• Task instructions:
Retype the listing below, starting with the line that contains "The width and" and continuing through the end of the listing, and leave the pictures out of your answer.

-- Start of Input rows --

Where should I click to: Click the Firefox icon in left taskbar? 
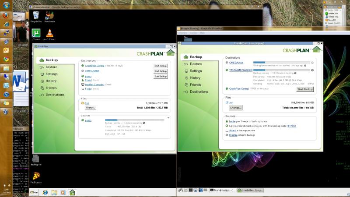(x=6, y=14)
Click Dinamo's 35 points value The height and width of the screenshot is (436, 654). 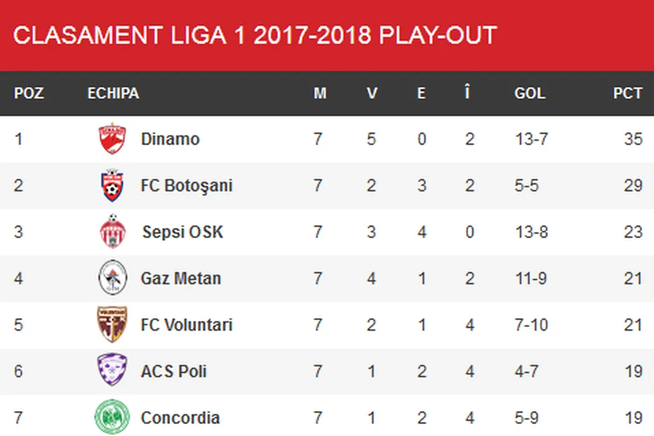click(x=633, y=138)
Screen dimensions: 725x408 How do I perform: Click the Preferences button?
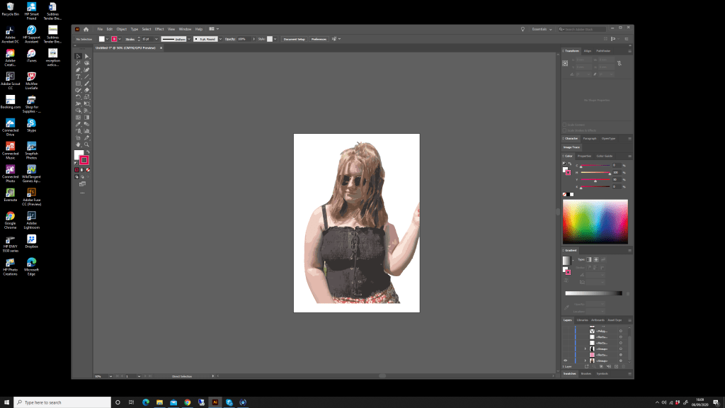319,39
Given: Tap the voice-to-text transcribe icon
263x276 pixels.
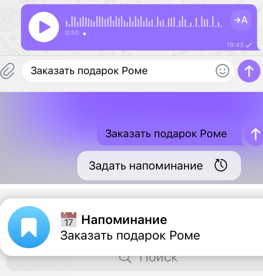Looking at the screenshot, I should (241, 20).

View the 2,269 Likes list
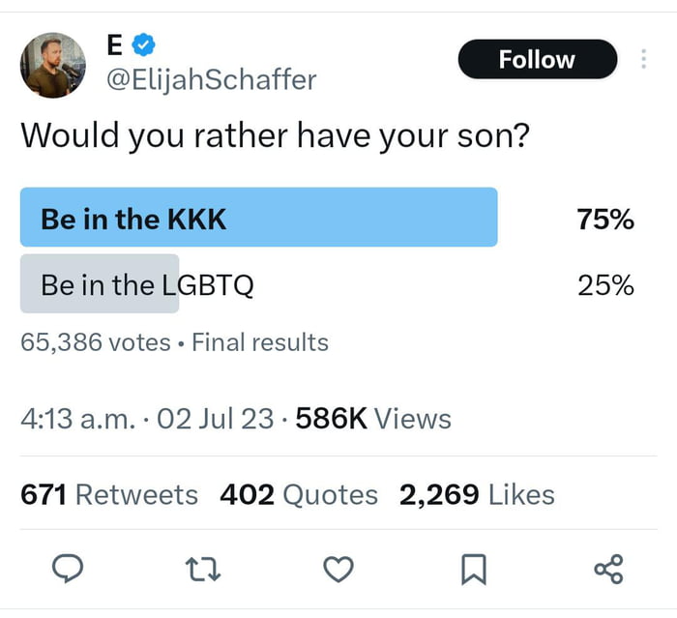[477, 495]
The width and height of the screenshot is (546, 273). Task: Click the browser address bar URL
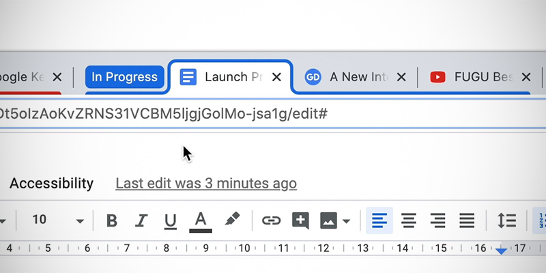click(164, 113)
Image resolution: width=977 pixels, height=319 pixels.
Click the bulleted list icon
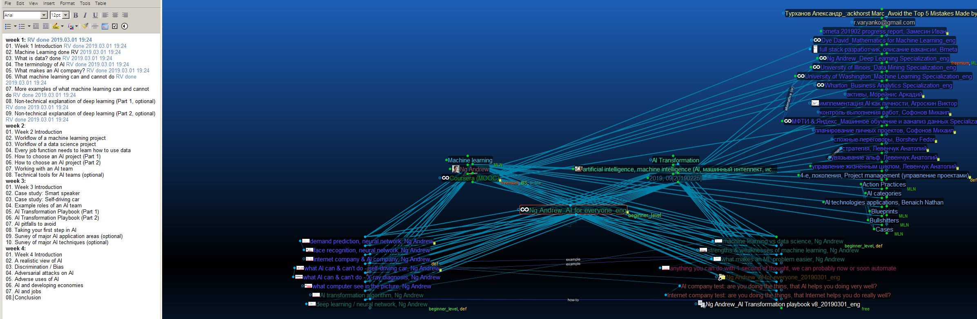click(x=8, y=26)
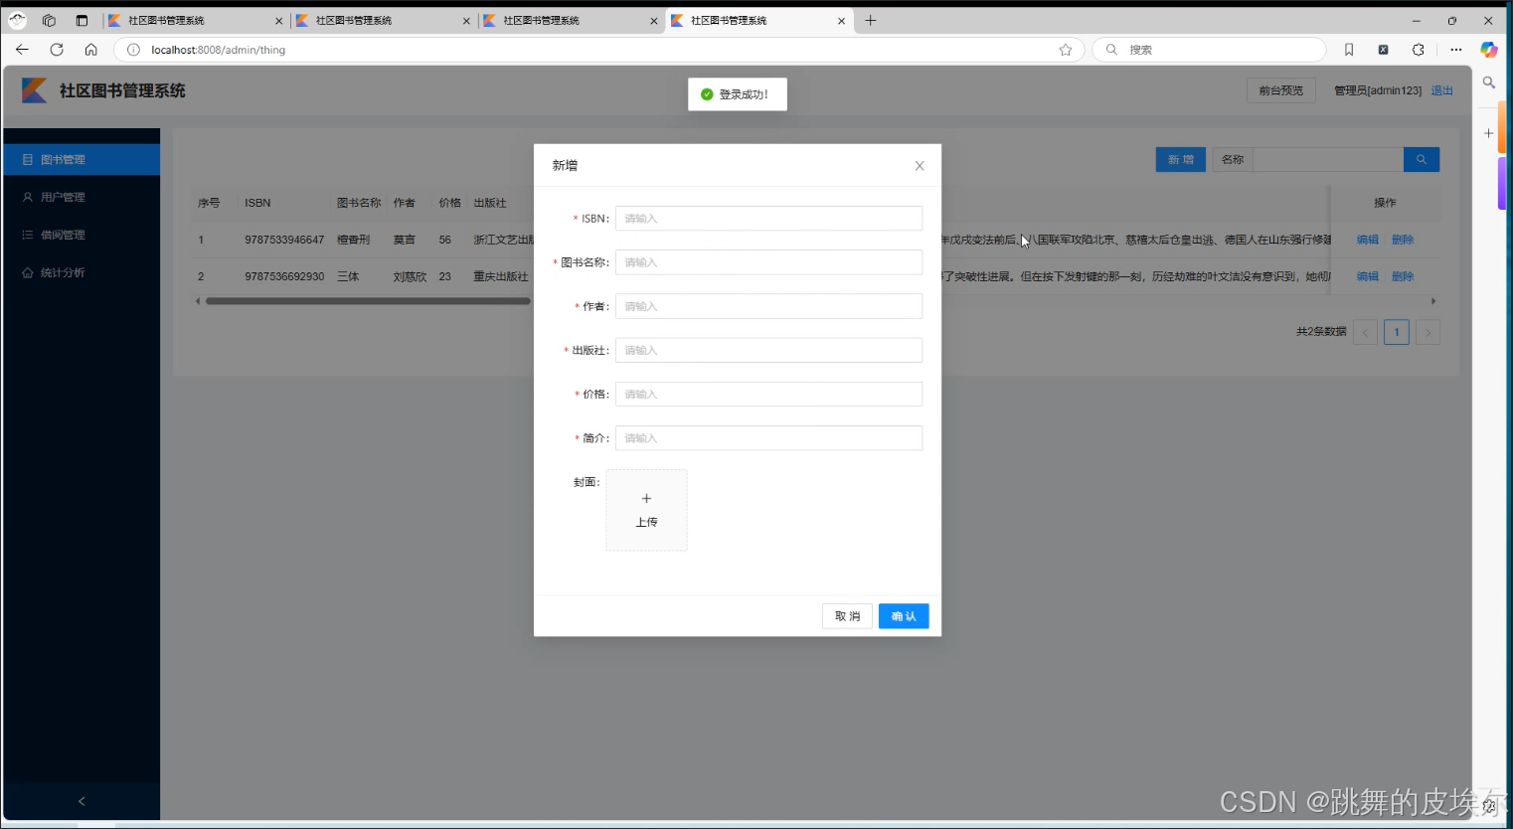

-- End of Input rows --

• Reply:
The width and height of the screenshot is (546, 273). Task: Click the browser address bar URL
click(164, 113)
Image resolution: width=977 pixels, height=319 pixels.
Click the bulleted list icon
click(x=8, y=26)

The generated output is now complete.